• Required actions
a – Say whether each statement agrees with the TestClearPageLRU patch reply: (i) in the standard isolation steps, TestClearPageLRU comes before taking the spin lock on lru_lock; (ii) the lru bit may be removed after the page is deleted from the lru list; (iii) Andrew Morton is the one who found the cost acceptable. Answer each with yes or no plus the deciding words quoted from the reply.
b – Write the next part of the TestClearPageLRU patch reply, picking up right after its closing question.

• Excerpted passage

START

Re: [PATCH v21 14/19] mm/lru: introduce TestClearPageLRU

From: Vlastimil Babka
Date: Wed Nov 11 2020 - 08:36:46 EST


On 11/5/20 9:55 AM, Alex Shi wrote:
Currently lru_lock still guards both lru list and page's lru bit, that's
ok. but if we want to use specific lruvec lock on the page, we need to
pin down the page's lruvec/memcg during locking. Just taking lruvec
lock first may be undermined by the page's memcg charge/migration. To
fix this problem, we will clear the lru bit out of locking and use
it as pin down action to block the page isolation in memcg changing.

So now a standard steps of page isolation is following:
1, get_page(); #pin the page avoid to be free
2, TestClearPageLRU(); #block other isolation like memcg change
3, spin_lock on lru_lock; #serialize lru list access
4, delete page from lru list;

This patch start with the first part: TestClearPageLRU, which combines
PageLRU check and ClearPageLRU into a macro func TestClearPageLRU. This
function will be used as page isolation precondition to prevent other
isolations some where else. Then there are may !PageLRU page on lru
> list, need to remove BUG() checking accordingly.

As there now may be !PageLRU pages on lru list, we need to ...


There 2 rules for lru bit now:
1, the lru bit still indicate if a page on lru list, just in some
temporary moment(isolating), the page may have no lru bit when
it's on lru list. but the page still must be on lru list when the
lru bit set.
2, have to remove lru bit before delete it from lru list.

2. we have to remove the lru bit before deleting page from lru list


As Andrew Morton mentioned this change would dirty cacheline for page
isn't on LRU. But the lost would be acceptable in Rong Chen
<rong.a.chen@xxxxxxxxx> report:
https://lore.kernel.org/lkml/20200304090301.GB5972@shao2-debian/

AFAIK these places generally expect PageLRU to be true, and if it's false, it's because of a race, so that effect should be negligible?

END

• Dataset excerpt
START

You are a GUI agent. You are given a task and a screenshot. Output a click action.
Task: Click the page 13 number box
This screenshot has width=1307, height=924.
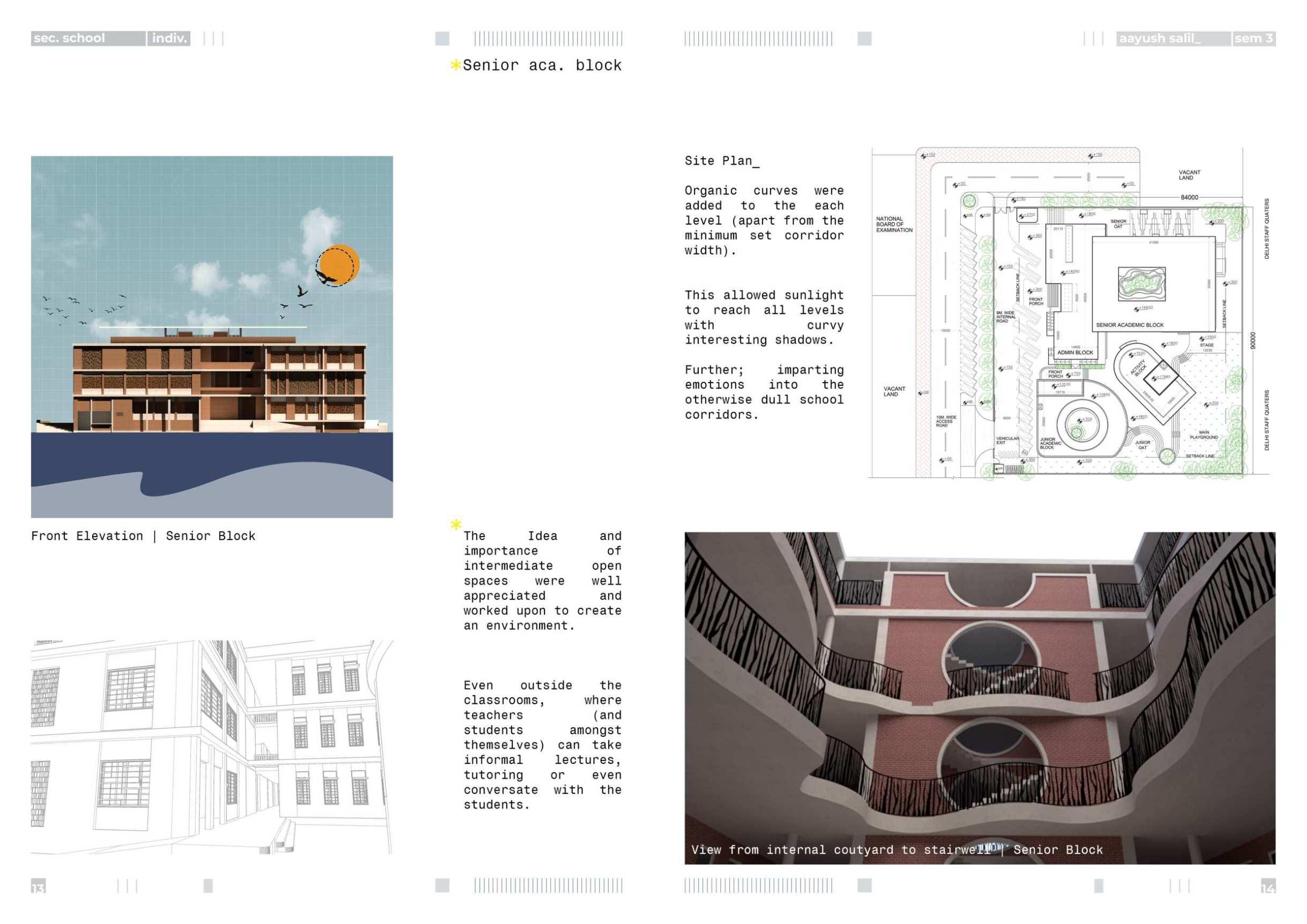point(38,886)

END

• Exercise results
a –
(i) Yes: "2, TestClearPageLRU(); #block other isolation like memcg change" and "3, spin_lock on lru_lock; #serialize lru list access"
(ii) No: "have to remove lru bit before delete it from lru list."
(iii) No: "As Andrew Morton mentioned this change would dirty cacheline for page isn't on LRU. But the lost would be acceptable in Rong Chen"

b –
Suggested-by: Johannes Weiner <hannes@xxxxxxxxxxx>
Signed-off-by: Alex Shi <alex.shi@xxxxxxxxxxxxxxxxx>
Acked-by: Hugh Dickins <hughd@xxxxxxxxxx>
Acked-by: Johannes Weiner <hannes@xxxxxxxxxxx>
Cc: Hugh Dickins <hughd@xxxxxxxxxx>
Cc: Johannes Weiner <hannes@xxxxxxxxxxx>
Cc: Michal Hocko <mhocko@xxxxxxxxxx>
Cc: Vladimir Davydov <vdavydov.dev@xxxxxxxxx>
Cc: Andrew Morton <akpm@xxxxxxxxxxxxxxxxxxxx>
Cc: linux-kernel@xxxxxxxxxxxxxxx
Cc: cgroups@xxxxxxxxxxxxxxx
Cc: linux-mm@xxxxxxxxx
---

...

--- a/mm/vmscan.c
+++ b/mm/vmscan.c
@@ -1542,7 +1542,7 @@ unsigned int reclaim_clean_pages_from_list(struct zone *zone,
*/
int __isolate_lru_page(struct page *page, isolate_mode_t mode)
{
- int ret = -EINVAL;
+ int ret = -EBUSY;
/* Only take pages on the LRU. */
if (!PageLRU(page))
@@ -1552,8 +1552,6 @@ int __isolate_lru_page(struct page *page, isolate_mode_t mode)
if (PageUnevictable(page) && !(mode & ISOLATE_UNEVICTABLE))
return ret;
- ret = -EBUSY;

I'm not sure why this change is here, looks unrelated to the patch?

Oh I see, you want to prevent the BUG() in isolate_lru_pages().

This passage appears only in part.